La mano del hombre para aprovechar esta energía en bruto opera del siguiente modo: intercala captadores de este torrente de energía en el camino, para convertirla posteriormente en energía comercial. Así, el aprovechamiento de esta fuerza se hace a través de minicentrales hidroeléctricas o a través de grandes centrales, que trabajan del siguiente modo:
Minicentrales hidroeléctricas
En ocasiones, cuando se trata de obtener energía hidráulica, se aprovechan las características propias que brinda la naturaleza. Por ejemplo, una de ellas consiste en desviar parte del caudal del río a través de un canal lateral, y llevarlo más adelante, hasta un punto en el que el cauce principal haya perdido cota. Allí, se devuelve el agua desviada al río, no sin antes hacerle generar electricidad. En este caso no es necesaria la construcción de una presa, y la afección ambiental será mínima.
Con estas soluciones apenas se obtiene energía. Se habla de minicentrales hidroeléctricas cuando su potencia máxima no supera los 10 MW. Las minicentrales hidroeléctricas están muy indicadas para responder a necesidades pequeñas. No causan gran afección ambiental, y son una buena solución para generar energía. Cuando se construyen pequeñas presas, además, se pueden construir escaleras para peces y evitar obstaculizar del todo el cauce, de cara a minimizar la afección.
Su desventaja más importante es que están condicionadas al caudal del río. Así que únicamente podremos generar electricidad cuando el río lleve agua o en época de lluvias.

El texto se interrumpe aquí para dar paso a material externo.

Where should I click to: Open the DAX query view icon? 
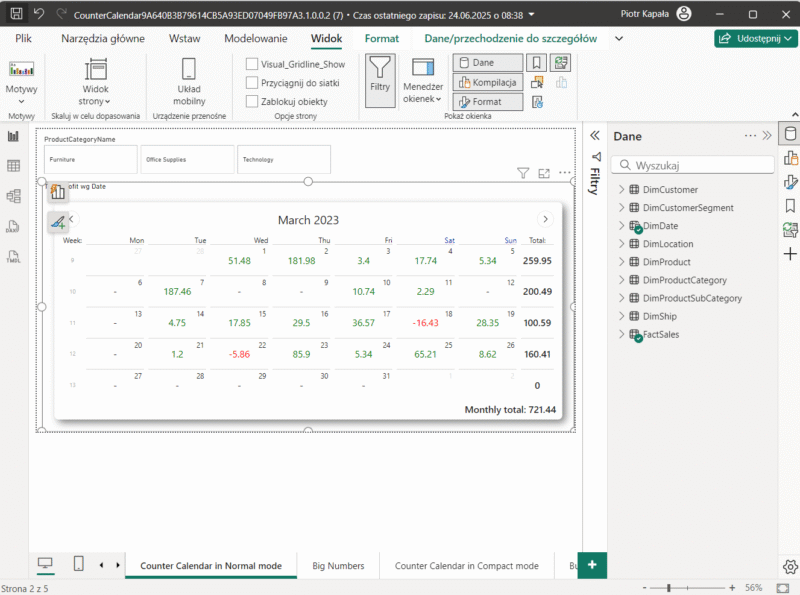[14, 226]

Con todo, hoy en día la tendencia es favorable a la construcción de minicentrales hidroeléctricas, especialmente por su limitado impacto ambiental y porque se ajustan al desarrollo sostenible. De hecho, unos miles de minicentrales pueden producir tanta electricidad como varias centrales nucleares, sin causar apenas daño.

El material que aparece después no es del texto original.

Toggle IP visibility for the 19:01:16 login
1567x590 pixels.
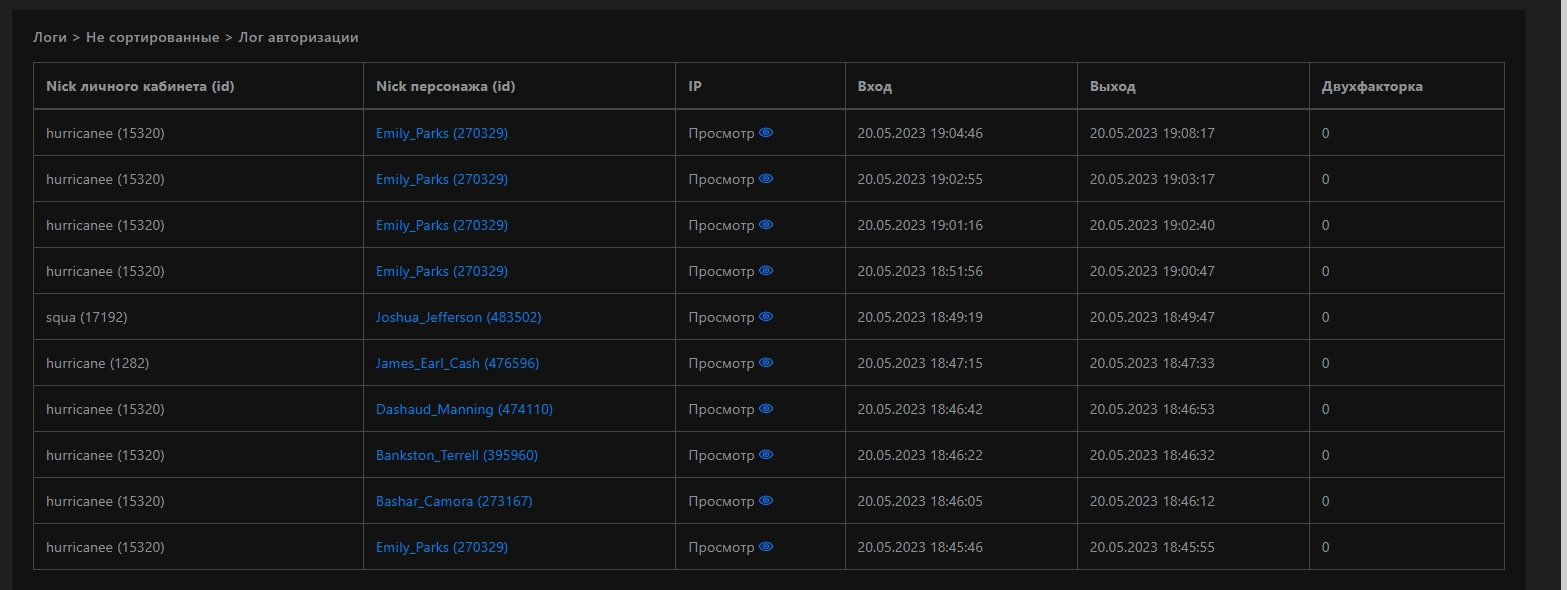[x=766, y=225]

Grandes centrales hidroeléctricas
Parten de la acumulación de agua en los ríos a través de un embalse artificial en el mismo cauce fluvial. Aunque las presas pueden ser también pequeñas, dadas las inversiones necesarias, habitualmente las presas destinadas a la producción hidroeléctrica suelen ser grandes.
En ocasiones, como en el caso de las presas de Itaipú, cerca de Iguazú, entre Brasil y Paraguay (12.600 MW) o la de las Tres Gargantas, en el río Yang Tsé, en China (18.000 MW) son obras de ingeniería gigantescas, destinadas a crear una barrera artificial en el camino del agua e instalar en ellas centrales hidroeléctricas de enorme potencia. Hoy en día se genera en grandes centrales hidroeléctricas (de más de 10 MW) el 95% de toda la energía hidroeléctrica.
La energía resultante es limpia y renovable. Además puede generarse electricidad cuando se necesita, y está muy indicada para reaccionar y responder inmediatamente a los picos de demanda puntuales. Otro de sus usos es el de controlar el suministro de agua potable. Por otra parte, pueden proporcionar agua para el riego.
No obstante, provocan un enorme impacto en el sistema fluvial. En ocasiones interceptan completamente el cauce del río y secan el curso inferior del mismo. Por el contrario, cuando se genera electricidad se desembalsa súbitamente un gran volumen de agua que erosiona fuertemente el curso bajo. Los ecosistemas circundantes se ven tremendamente afectada por las presas.
Por tanto, resulta del todo necesario analizar bien cada proyecto hidráulico (incluidas las minicentrales) y establecer si los daños ambientales son o no asumibles.